The first is designed to measure capacitance variance, observed when specific DNA strands bind on the probe strand ( that is sulfur gold bonded on a gold plated electrode). The results obtained show that the system is able to measure concentrations as low as ~10nM. Also, the system’s response is very high, as the existence of the specific strand is almost immediately detected. In the following graphs, the measurements obtained for the interaction of various specific and non-specific strands is shown

• A -> + Water
• B -> + 15nM binding DNA strand
• C -> + 15nM binding DNA strand
• D -> + 60nM binding DNA strand
• E -> + 30nM binding DNA strand
• F -> + 30nM binding DNA strand

• A -> + Water
• B -> + 15nM non binding DNA strand
• C -> + 15nM non binding DNA strand
• D -> + 60nM non binding DNA strand
• E -> + 50nM binding DNA strand

The second experiment is designed to measure conductance variance, observed when specific DNA strands with redox tag bonded on the probe strand ( that is sulfur gold bonded on a gold plated electrode) is displaced through a DSD reaction.

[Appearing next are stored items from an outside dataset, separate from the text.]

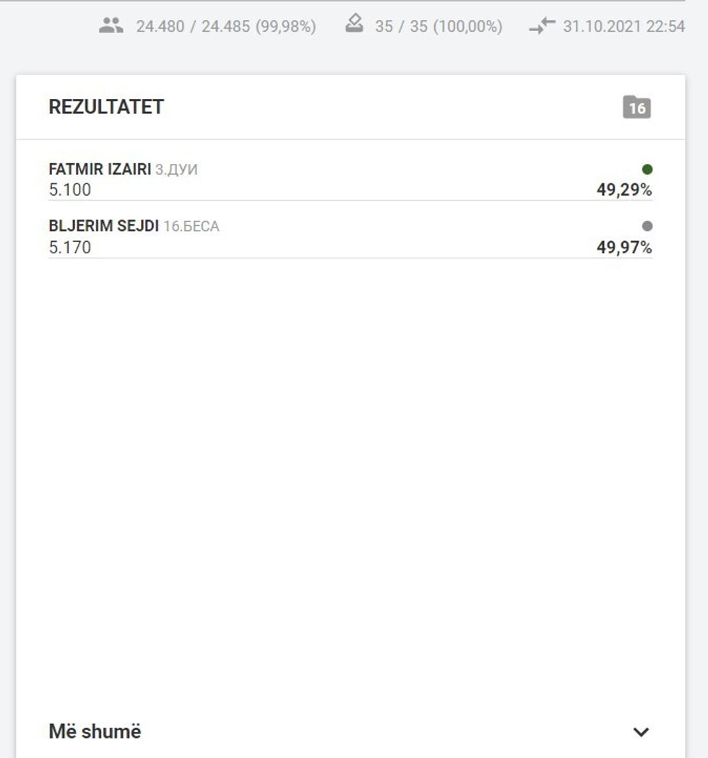Expand the section with the down chevron

pos(641,732)
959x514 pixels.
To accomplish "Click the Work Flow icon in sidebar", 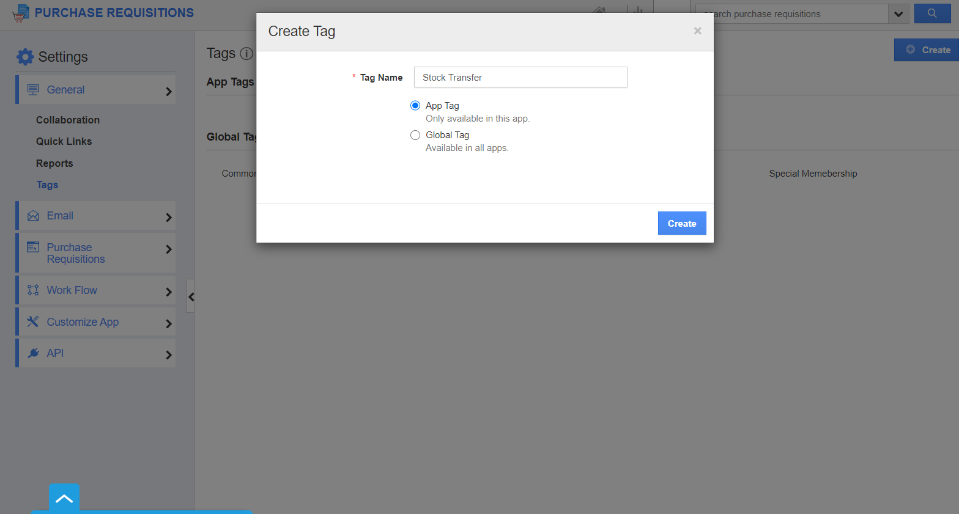I will pyautogui.click(x=33, y=290).
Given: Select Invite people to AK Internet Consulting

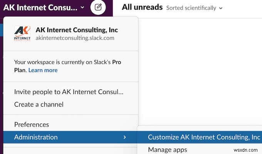Looking at the screenshot, I should pyautogui.click(x=69, y=92).
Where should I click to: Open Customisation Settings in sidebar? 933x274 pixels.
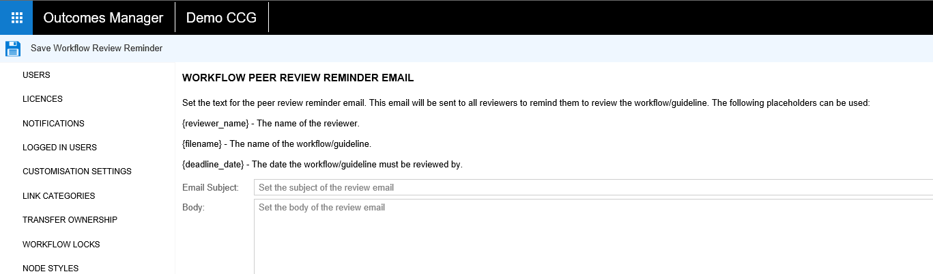[76, 172]
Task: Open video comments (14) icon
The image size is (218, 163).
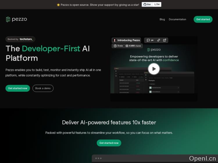Action: pyautogui.click(x=150, y=40)
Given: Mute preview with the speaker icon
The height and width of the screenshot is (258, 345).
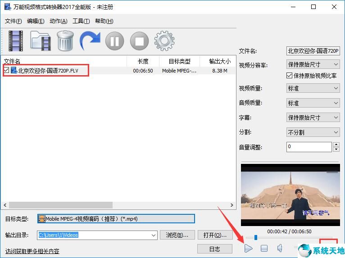Looking at the screenshot, I should [x=280, y=248].
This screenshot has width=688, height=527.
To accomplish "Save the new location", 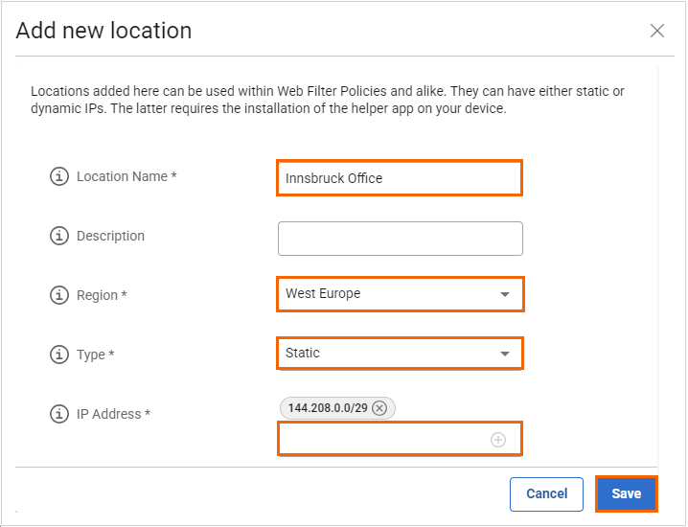I will pyautogui.click(x=626, y=494).
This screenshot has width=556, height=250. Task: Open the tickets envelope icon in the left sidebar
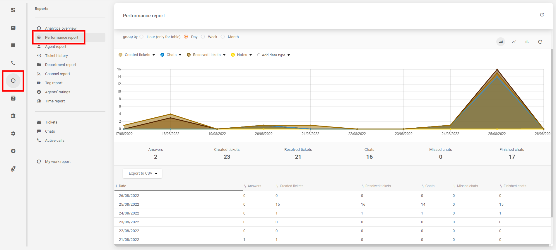13,28
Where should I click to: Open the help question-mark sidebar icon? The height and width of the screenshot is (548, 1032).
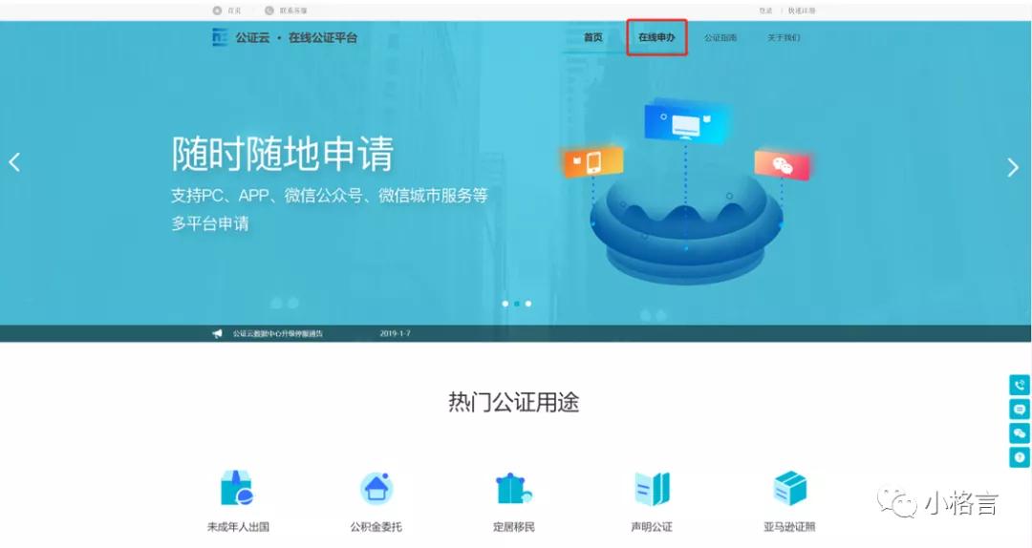(1020, 457)
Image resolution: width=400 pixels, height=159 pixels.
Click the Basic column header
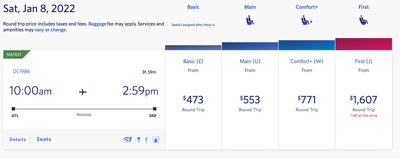[193, 7]
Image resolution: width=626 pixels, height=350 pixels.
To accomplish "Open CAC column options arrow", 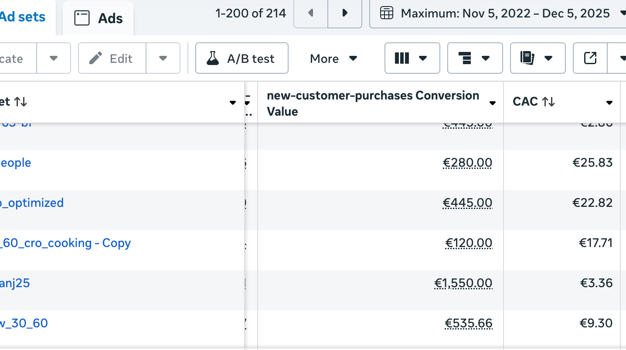I will point(609,103).
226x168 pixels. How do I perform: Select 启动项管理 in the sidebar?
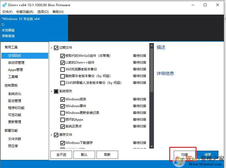(17, 62)
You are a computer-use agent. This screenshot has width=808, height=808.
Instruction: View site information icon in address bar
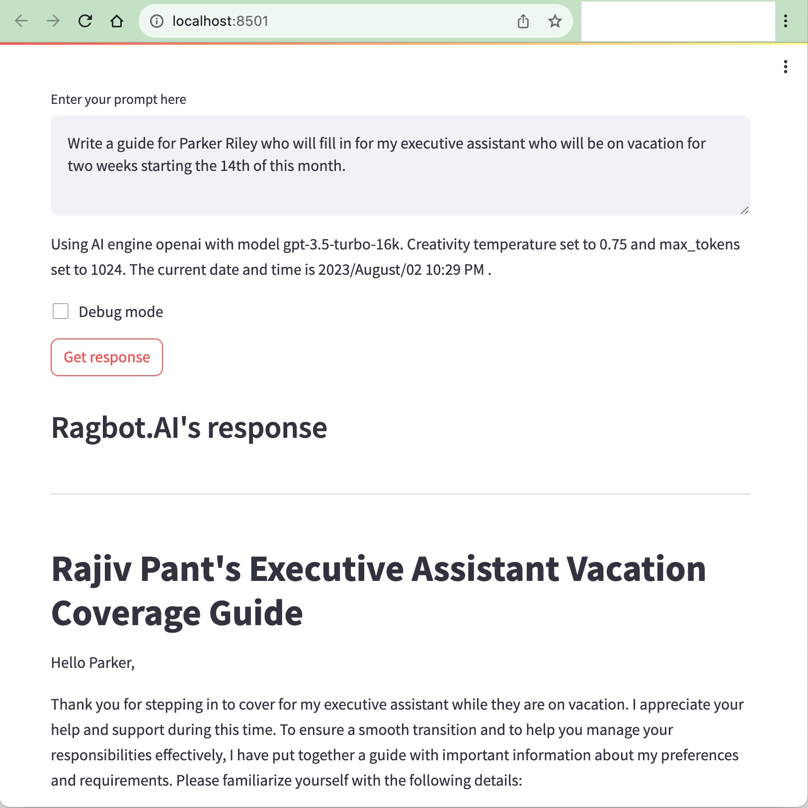(157, 21)
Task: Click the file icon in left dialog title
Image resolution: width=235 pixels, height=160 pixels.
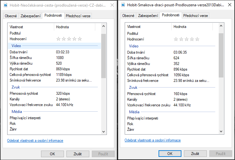Action: pyautogui.click(x=5, y=5)
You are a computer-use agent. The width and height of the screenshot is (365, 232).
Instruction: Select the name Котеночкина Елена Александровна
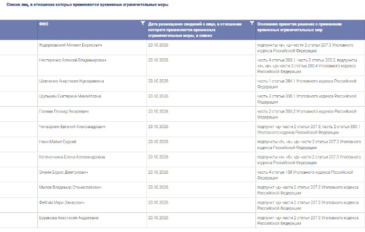[72, 157]
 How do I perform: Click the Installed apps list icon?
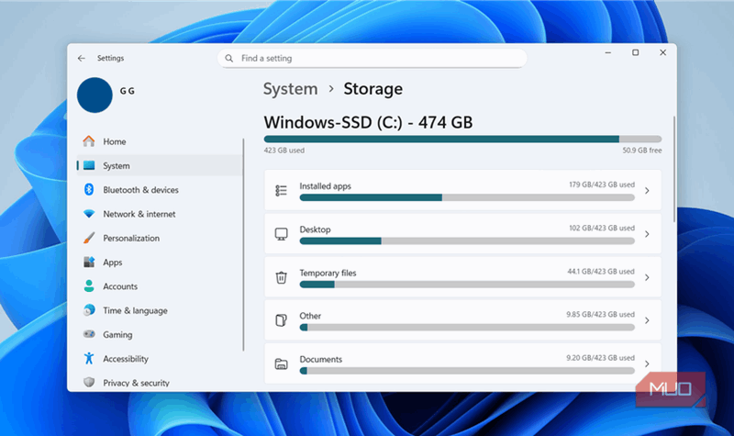pyautogui.click(x=282, y=191)
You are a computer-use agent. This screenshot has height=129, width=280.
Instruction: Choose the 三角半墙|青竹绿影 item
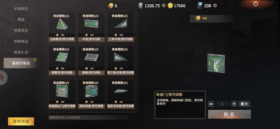click(x=121, y=27)
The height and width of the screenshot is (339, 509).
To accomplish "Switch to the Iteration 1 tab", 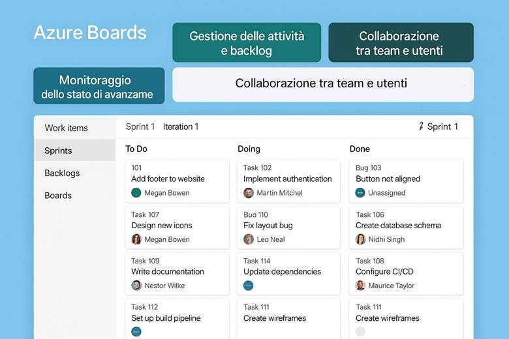I will (x=181, y=126).
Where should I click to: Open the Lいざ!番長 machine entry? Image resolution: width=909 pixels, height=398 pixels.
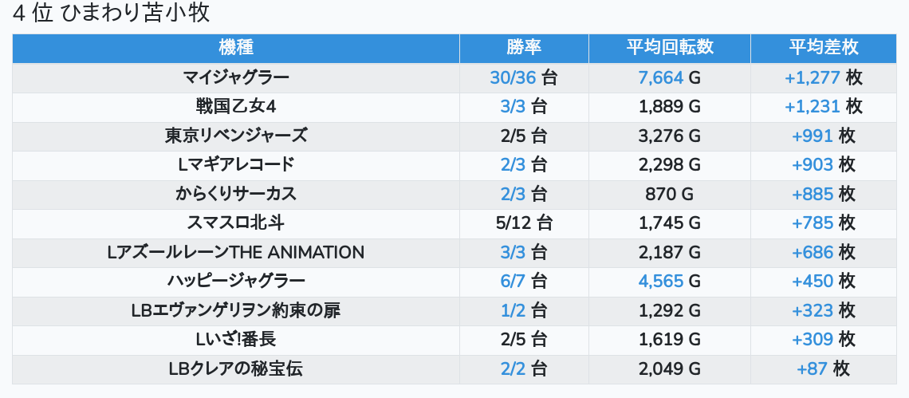[x=235, y=339]
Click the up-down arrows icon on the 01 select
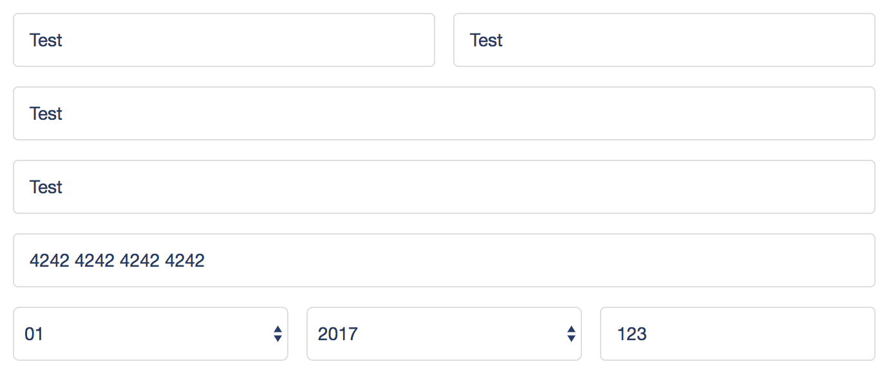Screen dimensions: 891x375 click(x=277, y=334)
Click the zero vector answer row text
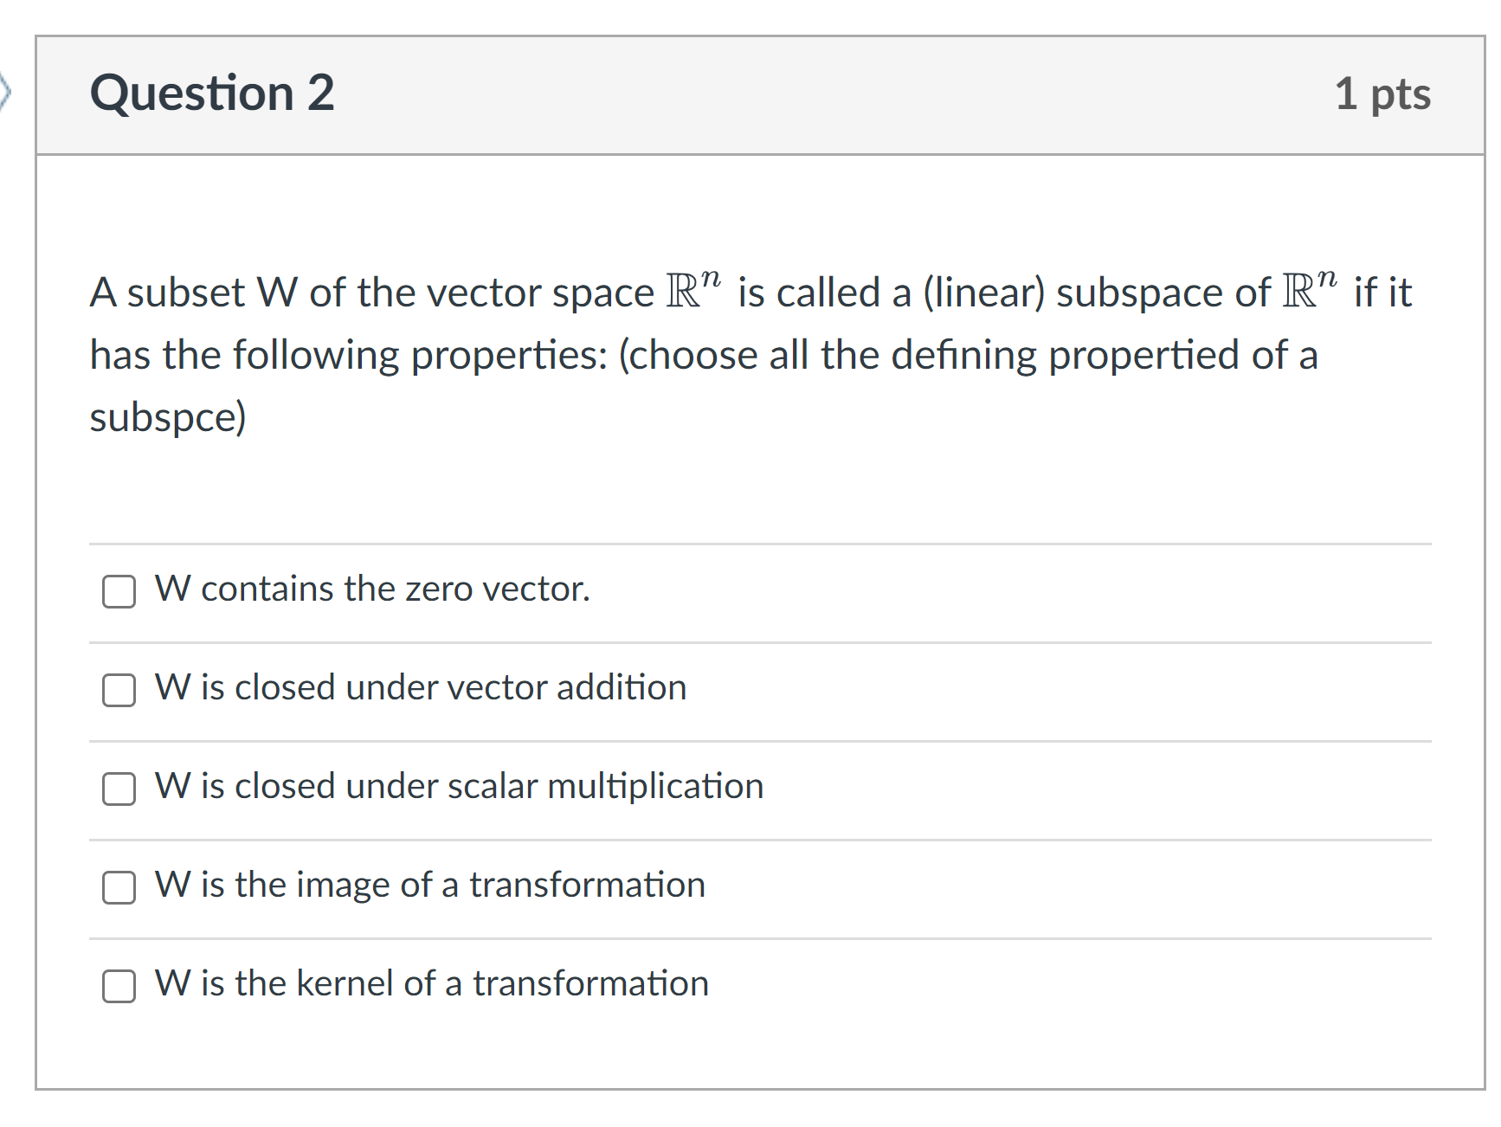The width and height of the screenshot is (1501, 1127). pyautogui.click(x=370, y=589)
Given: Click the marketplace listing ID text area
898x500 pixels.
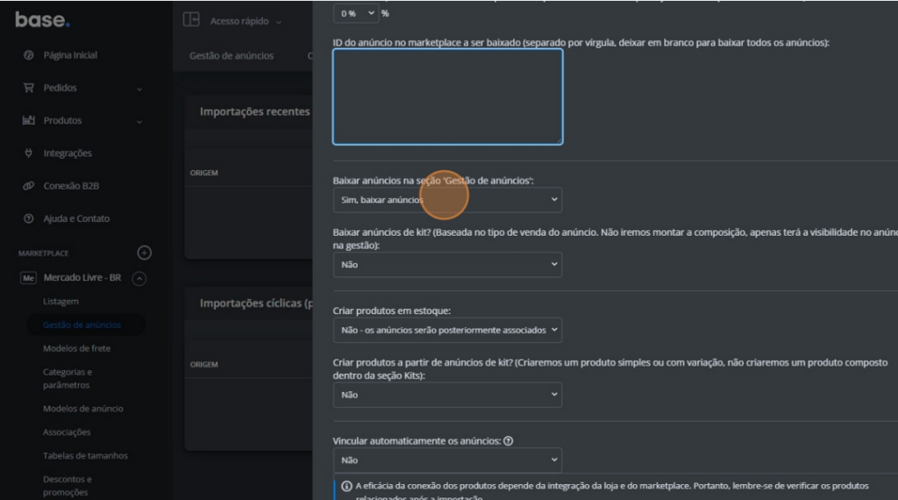Looking at the screenshot, I should (447, 96).
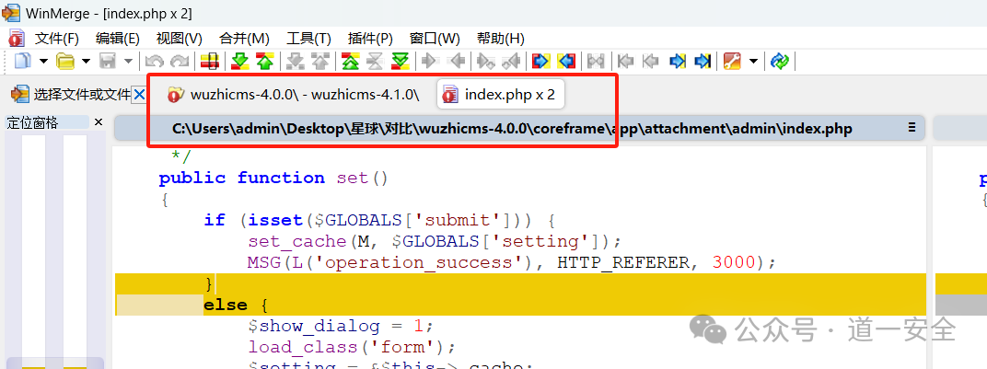
Task: Go to last difference icon
Action: pyautogui.click(x=400, y=61)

The results obtained show that the system is not as sensitive as the previous method, as it requires higher concentrations. The system’s response is also very high, as the existence of the specific strand is almost immediately detected. In the following graphs, the measurements obtained for various specific and non-specific strands are shown.

• A -> Only probes (single strand)
• B -> Probes with binded strand (no redox)
• C -> Probes with binded redox strand
• D -> With displace addition 60nM

In accordance with our results, we have shown that the reporting complex used in our circuit, can be dissociated from its fluorescent output to an electrochemical one, enabling circuit output quantification as voltage or current intensity respectively. To our knowledge this is the first exhibition of DNA strand displacement readout through an electrochemical assay. This paves the road for future implementations of strand displacement circuitry translated back into electric signaling making use of the robustness and repeatability of such measures.